Dr. Lourie explained that cancer cells need food, so patients who fast before taking chemotherapy could increase the effectiveness of the drug. During fasting, the normal cells go into protective mode, while the cancer cells crave food and then gorge on the chemotherapy drugs. What’s more, with fasting, patients experience fewer and less severe side effects.
Another system of fasting that Dr. Lourie suggested is “periodic fasting.” You fast for an entire day and then you eat normally for the next two days, followed by another all-day fast and two more days of eating, etc.
She mentioned a third fasting system called the “5-2” plan: eat normally for five days, then fast for two full days in a row, then five more days of eating, two more days of fasting, etc.

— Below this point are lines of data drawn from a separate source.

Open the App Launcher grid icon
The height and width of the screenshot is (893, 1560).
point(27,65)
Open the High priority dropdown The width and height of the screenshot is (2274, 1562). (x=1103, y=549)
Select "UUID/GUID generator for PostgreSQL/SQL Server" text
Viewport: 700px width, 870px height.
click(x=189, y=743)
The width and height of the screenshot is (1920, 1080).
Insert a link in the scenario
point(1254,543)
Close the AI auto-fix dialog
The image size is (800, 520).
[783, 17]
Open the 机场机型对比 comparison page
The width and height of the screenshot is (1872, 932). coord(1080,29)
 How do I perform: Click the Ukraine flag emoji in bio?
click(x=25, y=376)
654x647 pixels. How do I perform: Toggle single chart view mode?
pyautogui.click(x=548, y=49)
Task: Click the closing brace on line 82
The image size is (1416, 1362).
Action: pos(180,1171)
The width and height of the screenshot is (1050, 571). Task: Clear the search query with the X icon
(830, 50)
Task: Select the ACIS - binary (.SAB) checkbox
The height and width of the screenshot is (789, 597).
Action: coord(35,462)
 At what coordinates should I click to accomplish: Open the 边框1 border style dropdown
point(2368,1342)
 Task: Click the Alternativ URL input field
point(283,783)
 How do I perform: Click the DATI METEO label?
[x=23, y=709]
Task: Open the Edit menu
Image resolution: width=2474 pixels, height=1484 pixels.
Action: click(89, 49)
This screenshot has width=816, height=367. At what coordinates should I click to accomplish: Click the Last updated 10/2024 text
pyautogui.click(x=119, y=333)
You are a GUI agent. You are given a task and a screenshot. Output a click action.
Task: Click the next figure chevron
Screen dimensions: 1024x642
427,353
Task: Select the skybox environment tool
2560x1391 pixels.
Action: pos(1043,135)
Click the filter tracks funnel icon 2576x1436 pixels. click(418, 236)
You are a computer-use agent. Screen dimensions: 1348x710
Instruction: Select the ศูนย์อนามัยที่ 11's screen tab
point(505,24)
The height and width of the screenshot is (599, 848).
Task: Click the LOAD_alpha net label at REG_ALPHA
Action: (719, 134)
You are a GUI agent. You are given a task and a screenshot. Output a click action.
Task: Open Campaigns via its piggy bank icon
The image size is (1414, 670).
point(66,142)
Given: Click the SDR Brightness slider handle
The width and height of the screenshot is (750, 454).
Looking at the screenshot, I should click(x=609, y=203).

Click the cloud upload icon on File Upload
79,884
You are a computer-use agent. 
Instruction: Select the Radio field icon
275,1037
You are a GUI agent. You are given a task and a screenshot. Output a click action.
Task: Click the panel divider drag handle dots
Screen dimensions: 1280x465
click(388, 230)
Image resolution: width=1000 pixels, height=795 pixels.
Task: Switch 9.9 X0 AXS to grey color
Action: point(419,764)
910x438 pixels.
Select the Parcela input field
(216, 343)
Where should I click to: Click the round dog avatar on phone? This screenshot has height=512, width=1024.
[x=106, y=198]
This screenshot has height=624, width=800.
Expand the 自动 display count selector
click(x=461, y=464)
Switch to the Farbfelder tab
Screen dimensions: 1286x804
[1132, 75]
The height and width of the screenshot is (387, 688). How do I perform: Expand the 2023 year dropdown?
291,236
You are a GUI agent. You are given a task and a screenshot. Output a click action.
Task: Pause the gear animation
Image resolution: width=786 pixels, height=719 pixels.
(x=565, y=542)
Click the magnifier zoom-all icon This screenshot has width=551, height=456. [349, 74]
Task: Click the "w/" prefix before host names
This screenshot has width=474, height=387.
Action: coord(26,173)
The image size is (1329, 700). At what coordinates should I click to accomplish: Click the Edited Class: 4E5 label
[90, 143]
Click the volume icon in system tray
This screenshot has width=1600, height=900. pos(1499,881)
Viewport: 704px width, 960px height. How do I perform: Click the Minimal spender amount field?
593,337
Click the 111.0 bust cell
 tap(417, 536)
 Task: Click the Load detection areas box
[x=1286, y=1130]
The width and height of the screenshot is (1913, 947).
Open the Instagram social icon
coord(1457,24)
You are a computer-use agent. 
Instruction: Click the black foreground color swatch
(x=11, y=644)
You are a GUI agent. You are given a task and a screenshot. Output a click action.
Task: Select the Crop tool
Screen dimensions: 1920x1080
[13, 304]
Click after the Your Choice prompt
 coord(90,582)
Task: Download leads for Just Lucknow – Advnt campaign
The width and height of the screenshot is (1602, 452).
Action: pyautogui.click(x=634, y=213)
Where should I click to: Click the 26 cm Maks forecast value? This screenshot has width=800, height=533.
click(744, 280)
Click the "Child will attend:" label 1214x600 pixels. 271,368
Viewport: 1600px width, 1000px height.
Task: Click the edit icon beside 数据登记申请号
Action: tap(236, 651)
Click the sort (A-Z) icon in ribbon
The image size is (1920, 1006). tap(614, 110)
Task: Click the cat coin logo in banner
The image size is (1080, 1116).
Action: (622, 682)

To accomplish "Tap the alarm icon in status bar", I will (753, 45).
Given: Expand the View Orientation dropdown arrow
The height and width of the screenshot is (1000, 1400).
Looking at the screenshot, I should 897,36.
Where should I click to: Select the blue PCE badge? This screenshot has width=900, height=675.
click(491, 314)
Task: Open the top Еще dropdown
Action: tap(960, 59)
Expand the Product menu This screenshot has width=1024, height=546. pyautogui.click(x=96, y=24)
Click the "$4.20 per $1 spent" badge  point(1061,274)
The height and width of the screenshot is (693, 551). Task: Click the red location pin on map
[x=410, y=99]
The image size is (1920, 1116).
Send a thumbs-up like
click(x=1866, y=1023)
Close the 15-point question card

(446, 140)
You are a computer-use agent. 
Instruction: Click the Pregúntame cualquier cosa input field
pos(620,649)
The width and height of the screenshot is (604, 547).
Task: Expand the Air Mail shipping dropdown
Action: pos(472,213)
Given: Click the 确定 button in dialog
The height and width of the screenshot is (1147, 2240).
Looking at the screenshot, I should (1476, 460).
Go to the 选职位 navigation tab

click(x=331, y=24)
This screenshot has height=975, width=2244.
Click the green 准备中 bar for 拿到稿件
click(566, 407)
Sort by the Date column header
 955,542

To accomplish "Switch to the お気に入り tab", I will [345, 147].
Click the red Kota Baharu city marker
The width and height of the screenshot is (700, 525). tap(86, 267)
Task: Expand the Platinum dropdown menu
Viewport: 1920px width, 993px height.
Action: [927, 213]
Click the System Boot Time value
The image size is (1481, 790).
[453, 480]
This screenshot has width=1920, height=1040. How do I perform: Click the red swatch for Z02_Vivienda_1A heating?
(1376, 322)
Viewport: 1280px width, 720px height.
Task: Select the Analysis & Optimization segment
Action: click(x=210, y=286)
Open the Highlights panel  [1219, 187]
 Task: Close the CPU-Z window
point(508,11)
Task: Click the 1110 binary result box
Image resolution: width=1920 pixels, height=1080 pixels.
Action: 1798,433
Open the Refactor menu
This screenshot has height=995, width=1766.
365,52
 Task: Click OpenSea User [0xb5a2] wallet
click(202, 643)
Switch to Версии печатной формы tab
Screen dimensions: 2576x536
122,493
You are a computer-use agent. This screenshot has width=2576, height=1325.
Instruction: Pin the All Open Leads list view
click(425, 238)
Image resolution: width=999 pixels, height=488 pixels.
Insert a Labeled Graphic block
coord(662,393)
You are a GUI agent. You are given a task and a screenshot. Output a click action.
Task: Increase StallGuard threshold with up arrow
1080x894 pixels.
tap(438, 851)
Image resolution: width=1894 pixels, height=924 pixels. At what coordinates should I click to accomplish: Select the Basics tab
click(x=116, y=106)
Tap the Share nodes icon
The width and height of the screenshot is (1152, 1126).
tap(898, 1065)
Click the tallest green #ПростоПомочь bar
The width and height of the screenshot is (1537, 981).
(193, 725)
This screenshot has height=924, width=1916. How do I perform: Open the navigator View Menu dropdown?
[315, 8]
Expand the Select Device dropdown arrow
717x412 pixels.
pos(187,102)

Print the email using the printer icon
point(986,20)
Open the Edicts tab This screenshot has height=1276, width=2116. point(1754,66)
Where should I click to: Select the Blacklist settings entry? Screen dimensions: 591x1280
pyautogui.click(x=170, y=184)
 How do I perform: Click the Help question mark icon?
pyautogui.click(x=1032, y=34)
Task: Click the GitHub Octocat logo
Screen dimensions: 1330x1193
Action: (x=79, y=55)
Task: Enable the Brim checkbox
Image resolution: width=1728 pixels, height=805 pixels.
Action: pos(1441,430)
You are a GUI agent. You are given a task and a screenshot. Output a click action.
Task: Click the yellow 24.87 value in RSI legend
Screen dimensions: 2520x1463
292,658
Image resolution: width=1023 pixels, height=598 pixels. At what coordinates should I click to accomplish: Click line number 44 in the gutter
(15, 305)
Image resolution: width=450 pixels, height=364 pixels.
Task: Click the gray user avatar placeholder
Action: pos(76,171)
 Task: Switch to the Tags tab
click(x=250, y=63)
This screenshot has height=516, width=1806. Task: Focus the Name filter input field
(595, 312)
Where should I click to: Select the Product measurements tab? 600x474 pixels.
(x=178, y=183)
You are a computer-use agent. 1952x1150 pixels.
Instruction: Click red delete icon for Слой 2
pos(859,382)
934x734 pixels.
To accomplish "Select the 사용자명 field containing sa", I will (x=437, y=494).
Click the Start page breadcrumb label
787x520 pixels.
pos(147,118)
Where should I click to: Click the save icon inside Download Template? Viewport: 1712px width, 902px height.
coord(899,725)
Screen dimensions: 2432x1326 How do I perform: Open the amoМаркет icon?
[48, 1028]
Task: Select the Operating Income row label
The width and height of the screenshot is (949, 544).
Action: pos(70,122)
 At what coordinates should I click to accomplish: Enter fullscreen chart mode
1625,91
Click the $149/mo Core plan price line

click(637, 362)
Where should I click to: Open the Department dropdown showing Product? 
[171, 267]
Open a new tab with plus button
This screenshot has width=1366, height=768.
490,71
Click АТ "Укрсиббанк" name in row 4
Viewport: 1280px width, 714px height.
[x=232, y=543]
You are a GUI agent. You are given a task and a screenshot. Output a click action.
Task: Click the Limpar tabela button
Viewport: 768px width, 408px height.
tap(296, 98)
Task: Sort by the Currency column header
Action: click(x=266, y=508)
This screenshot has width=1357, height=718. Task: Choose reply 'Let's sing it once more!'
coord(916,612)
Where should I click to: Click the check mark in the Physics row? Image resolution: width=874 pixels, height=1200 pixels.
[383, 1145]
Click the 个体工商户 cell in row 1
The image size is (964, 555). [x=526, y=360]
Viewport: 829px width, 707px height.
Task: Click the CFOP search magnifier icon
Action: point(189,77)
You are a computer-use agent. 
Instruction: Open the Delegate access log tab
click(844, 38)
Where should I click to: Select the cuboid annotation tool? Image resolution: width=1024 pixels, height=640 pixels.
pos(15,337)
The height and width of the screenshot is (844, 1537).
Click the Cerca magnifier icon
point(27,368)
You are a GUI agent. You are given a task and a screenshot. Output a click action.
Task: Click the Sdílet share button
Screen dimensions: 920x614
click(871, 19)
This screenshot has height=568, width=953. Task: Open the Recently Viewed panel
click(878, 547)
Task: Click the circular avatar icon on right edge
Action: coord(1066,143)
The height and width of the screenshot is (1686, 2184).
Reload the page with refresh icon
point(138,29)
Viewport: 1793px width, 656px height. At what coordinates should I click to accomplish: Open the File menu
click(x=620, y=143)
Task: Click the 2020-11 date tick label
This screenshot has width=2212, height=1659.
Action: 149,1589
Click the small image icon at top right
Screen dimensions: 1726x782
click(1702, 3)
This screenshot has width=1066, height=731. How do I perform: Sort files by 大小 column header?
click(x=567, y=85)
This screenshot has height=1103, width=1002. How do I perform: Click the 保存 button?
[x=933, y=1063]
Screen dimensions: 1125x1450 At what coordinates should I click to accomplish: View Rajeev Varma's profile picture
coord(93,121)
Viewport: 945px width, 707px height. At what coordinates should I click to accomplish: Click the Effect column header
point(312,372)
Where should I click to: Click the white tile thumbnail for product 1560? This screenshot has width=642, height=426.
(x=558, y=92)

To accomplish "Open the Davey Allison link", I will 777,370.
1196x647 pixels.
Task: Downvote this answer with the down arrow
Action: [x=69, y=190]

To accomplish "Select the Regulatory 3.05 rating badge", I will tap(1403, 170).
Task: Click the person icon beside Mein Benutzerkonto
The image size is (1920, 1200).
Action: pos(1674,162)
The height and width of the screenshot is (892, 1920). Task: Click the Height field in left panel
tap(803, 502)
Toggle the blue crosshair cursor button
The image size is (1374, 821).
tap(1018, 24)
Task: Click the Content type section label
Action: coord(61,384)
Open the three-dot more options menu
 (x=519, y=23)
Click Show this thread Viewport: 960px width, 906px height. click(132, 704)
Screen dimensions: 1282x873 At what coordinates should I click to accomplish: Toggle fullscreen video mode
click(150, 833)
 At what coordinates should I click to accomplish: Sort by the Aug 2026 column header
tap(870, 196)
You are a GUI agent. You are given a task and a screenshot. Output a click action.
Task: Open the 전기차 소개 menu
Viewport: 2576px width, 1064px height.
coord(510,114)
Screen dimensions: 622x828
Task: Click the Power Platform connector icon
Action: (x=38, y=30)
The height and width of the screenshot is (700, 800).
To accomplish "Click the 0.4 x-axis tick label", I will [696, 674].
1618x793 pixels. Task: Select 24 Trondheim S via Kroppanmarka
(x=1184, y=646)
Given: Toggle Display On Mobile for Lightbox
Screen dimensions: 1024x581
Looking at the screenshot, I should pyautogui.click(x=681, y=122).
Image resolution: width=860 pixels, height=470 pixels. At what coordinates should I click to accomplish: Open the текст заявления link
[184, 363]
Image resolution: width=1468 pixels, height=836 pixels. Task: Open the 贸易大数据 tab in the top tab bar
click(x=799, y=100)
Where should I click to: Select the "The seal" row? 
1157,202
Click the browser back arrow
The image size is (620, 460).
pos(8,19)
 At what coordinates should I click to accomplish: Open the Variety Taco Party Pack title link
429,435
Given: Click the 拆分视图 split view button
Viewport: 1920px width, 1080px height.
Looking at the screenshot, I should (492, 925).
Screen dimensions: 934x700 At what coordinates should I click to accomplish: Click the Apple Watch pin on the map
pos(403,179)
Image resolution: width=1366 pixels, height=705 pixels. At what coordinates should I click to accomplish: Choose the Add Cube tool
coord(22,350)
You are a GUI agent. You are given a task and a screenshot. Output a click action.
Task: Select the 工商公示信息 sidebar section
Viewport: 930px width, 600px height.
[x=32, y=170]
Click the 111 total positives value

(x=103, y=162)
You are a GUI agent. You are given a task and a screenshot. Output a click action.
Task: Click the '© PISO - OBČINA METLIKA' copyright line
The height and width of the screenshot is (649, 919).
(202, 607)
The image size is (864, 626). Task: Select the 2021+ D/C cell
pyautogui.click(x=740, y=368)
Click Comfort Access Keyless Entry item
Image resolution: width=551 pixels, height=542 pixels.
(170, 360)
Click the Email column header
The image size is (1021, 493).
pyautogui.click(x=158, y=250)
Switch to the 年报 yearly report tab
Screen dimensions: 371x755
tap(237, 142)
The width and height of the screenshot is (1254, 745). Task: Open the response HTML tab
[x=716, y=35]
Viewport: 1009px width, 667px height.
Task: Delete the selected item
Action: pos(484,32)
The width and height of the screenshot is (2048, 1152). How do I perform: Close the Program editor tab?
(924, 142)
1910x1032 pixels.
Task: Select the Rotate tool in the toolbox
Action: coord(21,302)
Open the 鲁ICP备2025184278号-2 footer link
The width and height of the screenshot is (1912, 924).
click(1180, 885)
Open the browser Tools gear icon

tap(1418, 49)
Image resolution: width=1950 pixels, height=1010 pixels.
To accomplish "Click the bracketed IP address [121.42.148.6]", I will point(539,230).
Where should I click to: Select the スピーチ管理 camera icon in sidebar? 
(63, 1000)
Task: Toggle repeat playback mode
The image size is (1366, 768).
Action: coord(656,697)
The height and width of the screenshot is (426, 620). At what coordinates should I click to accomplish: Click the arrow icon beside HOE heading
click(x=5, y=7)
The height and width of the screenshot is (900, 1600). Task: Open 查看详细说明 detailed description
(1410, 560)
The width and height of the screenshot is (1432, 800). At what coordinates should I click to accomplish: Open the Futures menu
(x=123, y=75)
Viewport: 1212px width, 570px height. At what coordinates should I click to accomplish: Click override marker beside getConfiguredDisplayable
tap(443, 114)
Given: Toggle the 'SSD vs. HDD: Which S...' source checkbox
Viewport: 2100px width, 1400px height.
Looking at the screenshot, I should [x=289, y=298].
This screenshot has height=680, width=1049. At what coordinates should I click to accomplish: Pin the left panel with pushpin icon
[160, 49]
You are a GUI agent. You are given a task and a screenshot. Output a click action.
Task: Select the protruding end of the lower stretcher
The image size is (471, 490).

Avoid water fasts for this reason
Dr. Lourie warned against water-fasting by saying that this type of fasting is not as effective as people might believe. Water fasting, she explained, is “not great” for intestinal flora and instead of supporting these beneficial bacteria required for a strong immune system, can kill them off.
Instead, intermittent fasting or caloric restriction is more beneficial because it doesn’t damage your intestinal flora.
Is fasting for everyone? No.
Dr. Lourie said those cancer patients who are undernourished, underweight, or at risk for cancer-related cachexia (a wasting away of muscle and fat tissue) shouldn’t fast. Others who should avoid it include those who have severe metastatic disease, abnormal liver function, diabetes, or hypoglycemia (unless you’re working with a qualified clinician).
How you come off a fast is almost as important as what you did during the fast. Dr. Lourie said, “Don’t eat a hamburger when you come off a fast.” She recommended bone broth, vegetable juice, and herbal tea instead.
We’ll talk more about the latest research on fasting in cancer patients in an upcoming article.